BEGIN

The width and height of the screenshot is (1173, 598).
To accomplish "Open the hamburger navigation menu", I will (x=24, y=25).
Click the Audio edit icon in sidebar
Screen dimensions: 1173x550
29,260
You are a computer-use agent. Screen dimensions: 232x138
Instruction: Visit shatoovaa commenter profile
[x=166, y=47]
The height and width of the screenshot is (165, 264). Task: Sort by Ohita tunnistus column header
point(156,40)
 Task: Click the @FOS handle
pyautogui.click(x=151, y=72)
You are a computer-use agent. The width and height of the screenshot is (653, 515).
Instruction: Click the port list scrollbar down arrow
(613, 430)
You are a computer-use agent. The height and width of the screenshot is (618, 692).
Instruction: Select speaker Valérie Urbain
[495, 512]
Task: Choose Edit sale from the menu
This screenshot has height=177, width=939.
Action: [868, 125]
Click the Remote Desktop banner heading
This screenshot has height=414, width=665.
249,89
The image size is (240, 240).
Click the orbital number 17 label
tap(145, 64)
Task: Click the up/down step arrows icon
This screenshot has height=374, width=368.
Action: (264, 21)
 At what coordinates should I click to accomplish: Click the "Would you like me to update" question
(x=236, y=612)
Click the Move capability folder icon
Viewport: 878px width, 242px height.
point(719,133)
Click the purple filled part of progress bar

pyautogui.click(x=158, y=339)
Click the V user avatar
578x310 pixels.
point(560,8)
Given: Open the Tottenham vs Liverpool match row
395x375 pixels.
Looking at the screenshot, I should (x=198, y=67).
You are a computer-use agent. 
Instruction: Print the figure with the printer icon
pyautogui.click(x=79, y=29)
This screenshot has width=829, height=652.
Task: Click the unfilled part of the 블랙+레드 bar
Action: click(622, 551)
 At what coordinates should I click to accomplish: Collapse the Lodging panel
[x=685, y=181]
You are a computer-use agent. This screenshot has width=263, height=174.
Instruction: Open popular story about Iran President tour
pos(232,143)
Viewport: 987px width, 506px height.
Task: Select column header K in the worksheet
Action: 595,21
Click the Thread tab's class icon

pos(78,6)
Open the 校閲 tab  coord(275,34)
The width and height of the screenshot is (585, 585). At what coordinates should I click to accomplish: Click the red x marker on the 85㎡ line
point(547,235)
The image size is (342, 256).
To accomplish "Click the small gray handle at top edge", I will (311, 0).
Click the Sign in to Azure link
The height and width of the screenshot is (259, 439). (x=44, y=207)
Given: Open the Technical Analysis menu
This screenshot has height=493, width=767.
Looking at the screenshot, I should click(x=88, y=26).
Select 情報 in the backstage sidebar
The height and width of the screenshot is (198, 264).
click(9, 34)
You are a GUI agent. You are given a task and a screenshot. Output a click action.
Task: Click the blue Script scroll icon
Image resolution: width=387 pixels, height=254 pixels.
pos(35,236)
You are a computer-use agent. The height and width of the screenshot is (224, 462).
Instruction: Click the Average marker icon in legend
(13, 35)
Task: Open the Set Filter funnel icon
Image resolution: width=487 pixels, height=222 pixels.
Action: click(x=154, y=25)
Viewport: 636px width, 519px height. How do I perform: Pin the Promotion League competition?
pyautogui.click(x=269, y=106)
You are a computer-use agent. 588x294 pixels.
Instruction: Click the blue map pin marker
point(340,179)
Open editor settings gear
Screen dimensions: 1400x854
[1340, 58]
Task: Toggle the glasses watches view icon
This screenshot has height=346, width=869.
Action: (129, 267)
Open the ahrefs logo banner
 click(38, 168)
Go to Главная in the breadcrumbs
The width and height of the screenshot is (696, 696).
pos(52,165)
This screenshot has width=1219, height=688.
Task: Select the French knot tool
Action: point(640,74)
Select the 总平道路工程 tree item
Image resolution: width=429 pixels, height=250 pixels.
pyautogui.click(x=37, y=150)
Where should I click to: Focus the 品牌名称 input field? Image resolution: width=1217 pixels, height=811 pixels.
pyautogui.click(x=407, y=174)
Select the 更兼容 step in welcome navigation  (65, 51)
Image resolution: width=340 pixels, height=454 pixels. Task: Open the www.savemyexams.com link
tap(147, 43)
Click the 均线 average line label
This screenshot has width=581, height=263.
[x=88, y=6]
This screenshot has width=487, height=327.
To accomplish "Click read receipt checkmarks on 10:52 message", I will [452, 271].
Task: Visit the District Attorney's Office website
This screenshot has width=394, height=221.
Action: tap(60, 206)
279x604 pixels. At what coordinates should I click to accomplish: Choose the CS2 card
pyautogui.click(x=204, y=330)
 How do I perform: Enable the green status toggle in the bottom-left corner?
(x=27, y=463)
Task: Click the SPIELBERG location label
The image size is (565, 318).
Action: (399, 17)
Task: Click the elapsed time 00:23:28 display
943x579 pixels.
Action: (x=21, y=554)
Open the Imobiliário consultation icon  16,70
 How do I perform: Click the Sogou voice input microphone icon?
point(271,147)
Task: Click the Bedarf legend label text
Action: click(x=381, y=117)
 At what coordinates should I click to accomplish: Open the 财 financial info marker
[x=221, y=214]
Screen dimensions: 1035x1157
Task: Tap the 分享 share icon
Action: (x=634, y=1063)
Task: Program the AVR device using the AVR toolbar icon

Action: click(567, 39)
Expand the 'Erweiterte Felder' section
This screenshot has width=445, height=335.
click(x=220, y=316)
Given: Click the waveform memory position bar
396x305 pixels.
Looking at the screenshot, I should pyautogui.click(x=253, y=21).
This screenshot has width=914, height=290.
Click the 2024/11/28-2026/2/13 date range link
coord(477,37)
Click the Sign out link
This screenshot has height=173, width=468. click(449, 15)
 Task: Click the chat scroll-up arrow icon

END

• _GOAL OF THE EXERCISE_
After locating the line holding "Task: Click the up/down step arrows icon" above, output exactly that line and every line after it through the line holding "Click the Move capability folder icon". Include nothing else.

• _ANSWER FOR THE TASK_
Task: Click the up/down step arrows icon
This screenshot has height=374, width=368.
Action: (264, 21)
 At what coordinates should I click to accomplish: Click the "Would you like me to update" question
(x=236, y=612)
Click the Move capability folder icon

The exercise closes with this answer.